____ RECORDS PROVIDED
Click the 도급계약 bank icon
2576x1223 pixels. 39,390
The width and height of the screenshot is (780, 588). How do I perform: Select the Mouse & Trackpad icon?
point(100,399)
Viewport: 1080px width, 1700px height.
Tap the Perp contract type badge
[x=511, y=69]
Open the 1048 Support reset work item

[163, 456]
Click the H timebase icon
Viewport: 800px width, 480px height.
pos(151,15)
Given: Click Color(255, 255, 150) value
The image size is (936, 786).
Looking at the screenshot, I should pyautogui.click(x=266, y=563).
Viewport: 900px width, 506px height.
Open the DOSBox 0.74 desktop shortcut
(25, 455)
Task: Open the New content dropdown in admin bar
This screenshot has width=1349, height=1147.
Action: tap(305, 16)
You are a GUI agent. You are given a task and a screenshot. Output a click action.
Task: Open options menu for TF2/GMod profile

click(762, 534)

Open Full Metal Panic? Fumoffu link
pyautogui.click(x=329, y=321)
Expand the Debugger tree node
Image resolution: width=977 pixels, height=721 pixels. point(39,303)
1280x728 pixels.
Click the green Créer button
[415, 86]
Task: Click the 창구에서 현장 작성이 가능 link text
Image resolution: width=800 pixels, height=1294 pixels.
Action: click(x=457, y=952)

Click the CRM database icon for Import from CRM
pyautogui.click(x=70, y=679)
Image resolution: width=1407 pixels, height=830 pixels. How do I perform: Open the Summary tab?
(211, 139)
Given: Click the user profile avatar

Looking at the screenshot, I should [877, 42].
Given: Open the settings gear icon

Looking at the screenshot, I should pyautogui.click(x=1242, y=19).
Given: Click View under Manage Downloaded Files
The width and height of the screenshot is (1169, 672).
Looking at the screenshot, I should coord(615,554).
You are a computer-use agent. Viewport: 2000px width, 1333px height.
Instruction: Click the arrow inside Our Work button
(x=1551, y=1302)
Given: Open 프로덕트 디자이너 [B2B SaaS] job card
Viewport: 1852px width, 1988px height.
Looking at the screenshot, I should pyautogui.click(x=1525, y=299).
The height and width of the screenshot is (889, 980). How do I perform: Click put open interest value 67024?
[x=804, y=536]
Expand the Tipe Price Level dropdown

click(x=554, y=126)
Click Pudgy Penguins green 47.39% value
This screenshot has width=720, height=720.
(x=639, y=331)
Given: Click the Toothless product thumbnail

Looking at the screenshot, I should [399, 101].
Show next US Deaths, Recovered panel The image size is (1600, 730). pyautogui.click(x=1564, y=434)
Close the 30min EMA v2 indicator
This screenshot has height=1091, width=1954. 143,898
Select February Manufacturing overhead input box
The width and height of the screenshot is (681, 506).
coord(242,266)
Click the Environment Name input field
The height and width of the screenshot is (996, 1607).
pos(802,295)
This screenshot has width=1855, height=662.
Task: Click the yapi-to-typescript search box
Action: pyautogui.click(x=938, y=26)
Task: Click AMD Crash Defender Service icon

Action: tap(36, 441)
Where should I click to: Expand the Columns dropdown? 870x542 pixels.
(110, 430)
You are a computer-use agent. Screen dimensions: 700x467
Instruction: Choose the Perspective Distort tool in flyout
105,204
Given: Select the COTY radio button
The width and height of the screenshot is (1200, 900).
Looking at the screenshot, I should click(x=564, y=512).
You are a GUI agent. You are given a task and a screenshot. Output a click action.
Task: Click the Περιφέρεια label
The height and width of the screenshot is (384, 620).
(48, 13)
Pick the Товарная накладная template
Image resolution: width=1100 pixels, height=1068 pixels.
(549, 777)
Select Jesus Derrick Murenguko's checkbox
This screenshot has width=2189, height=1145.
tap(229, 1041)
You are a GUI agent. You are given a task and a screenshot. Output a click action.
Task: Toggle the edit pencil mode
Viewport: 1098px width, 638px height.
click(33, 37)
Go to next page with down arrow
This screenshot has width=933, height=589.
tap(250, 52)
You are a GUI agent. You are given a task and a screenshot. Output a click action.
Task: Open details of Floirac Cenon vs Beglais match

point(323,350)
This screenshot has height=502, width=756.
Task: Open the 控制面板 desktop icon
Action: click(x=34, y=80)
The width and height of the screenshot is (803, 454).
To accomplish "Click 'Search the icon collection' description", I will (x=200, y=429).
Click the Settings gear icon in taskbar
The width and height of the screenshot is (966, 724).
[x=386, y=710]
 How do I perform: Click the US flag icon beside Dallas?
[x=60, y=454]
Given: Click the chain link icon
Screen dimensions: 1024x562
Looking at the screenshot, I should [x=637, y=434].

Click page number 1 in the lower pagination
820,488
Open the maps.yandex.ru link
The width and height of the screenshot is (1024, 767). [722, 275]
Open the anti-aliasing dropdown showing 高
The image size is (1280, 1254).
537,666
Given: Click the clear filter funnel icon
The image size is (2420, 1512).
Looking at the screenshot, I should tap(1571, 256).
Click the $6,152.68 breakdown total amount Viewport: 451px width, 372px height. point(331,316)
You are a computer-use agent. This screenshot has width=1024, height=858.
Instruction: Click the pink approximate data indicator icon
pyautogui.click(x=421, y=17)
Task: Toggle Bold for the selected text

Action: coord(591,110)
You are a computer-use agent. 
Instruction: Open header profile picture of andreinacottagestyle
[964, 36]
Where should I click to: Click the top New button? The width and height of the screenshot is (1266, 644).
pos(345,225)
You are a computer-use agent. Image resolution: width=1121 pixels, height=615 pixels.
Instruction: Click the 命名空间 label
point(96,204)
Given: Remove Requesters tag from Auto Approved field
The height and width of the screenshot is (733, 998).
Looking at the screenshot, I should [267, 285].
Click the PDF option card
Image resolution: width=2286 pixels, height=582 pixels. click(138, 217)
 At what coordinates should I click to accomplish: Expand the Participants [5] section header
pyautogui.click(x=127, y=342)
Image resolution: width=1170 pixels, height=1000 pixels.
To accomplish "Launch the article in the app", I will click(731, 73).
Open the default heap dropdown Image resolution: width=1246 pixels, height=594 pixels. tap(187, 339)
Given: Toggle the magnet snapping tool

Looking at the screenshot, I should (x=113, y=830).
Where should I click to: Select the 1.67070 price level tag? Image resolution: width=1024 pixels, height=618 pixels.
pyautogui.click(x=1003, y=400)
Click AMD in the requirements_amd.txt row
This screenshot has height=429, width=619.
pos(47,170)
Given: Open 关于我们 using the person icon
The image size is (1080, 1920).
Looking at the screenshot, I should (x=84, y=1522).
________
▸ WHAT THE EXERCISE ASKS
Express the items from the start up to and including the line with "click(x=554, y=126)" as a Markdown table with the columns Row and Line. Give one numbered row per line and leave out blank lines.

▸ TASK SOLUTION
| Row | Line |
|---|---|
| 1 | Click the 도급계약 bank icon |
| 2 | 2576x1223 pixels. 39,390 |
| 3 | The width and height of the screenshot is (780, 588). How do I perform: Select the Mouse & Trackpad icon? |
| 4 | point(100,399) |
| 5 | Viewport: 1080px width, 1700px height. |
| 6 | Tap the Perp contract type badge |
| 7 | [x=511, y=69] |
| 8 | Open the 1048 Support reset work item |
| 9 | [163, 456] |
| 10 | Click the H timebase icon |
| 11 | Viewport: 800px width, 480px height. |
| 12 | pos(151,15) |
| 13 | Given: Click Color(255, 255, 150) value |
| 14 | The image size is (936, 786). |
| 15 | Looking at the screenshot, I should pyautogui.click(x=266, y=563). |
| 16 | Viewport: 900px width, 506px height. |
| 17 | Open the DOSBox 0.74 desktop shortcut |
| 18 | (25, 455) |
| 19 | Task: Open the New content dropdown in admin bar |
| 20 | This screenshot has width=1349, height=1147. |
| 21 | Action: tap(305, 16) |
| 22 | You are a GUI agent. You are given a task and a screenshot. Output a click action. |
| 23 | Task: Open options menu for TF2/GMod profile |
| 24 | click(762, 534) |
| 25 | Open Full Metal Panic? Fumoffu link |
| 26 | pyautogui.click(x=329, y=321) |
| 27 | Expand the Debugger tree node |
| 28 | Image resolution: width=977 pixels, height=721 pixels. point(39,303) |
| 29 | 1280x728 pixels. |
| 30 | Click the green Créer button |
| 31 | [415, 86] |
| 32 | Task: Click the 창구에서 현장 작성이 가능 link text |
| 33 | Image resolution: width=800 pixels, height=1294 pixels. |
| 34 | Action: click(x=457, y=952) |
| 35 | Click the CRM database icon for Import from CRM |
| 36 | pyautogui.click(x=70, y=679) |
| 37 | Image resolution: width=1407 pixels, height=830 pixels. How do I perform: Open the Summary tab? |
| 38 | (211, 139) |
| 39 | Given: Click the user profile avatar |
| 40 | Looking at the screenshot, I should [877, 42]. |
| 41 | Given: Open the settings gear icon |
| 42 | Looking at the screenshot, I should pyautogui.click(x=1242, y=19). |
| 43 | Given: Click View under Manage Downloaded Files |
| 44 | The width and height of the screenshot is (1169, 672). |
| 45 | Looking at the screenshot, I should coord(615,554). |
| 46 | You are a computer-use agent. Viewport: 2000px width, 1333px height. |
| 47 | Instruction: Click the arrow inside Our Work button |
| 48 | (x=1551, y=1302) |
| 49 | Given: Open 프로덕트 디자이너 [B2B SaaS] job card |
| 50 | Viewport: 1852px width, 1988px height. |
| 51 | Looking at the screenshot, I should pyautogui.click(x=1525, y=299). |
| 52 | The height and width of the screenshot is (889, 980). How do I perform: Click put open interest value 67024? |
| 53 | [x=804, y=536] |
| 54 | Expand the Tipe Price Level dropdown |
| 55 | click(x=554, y=126) |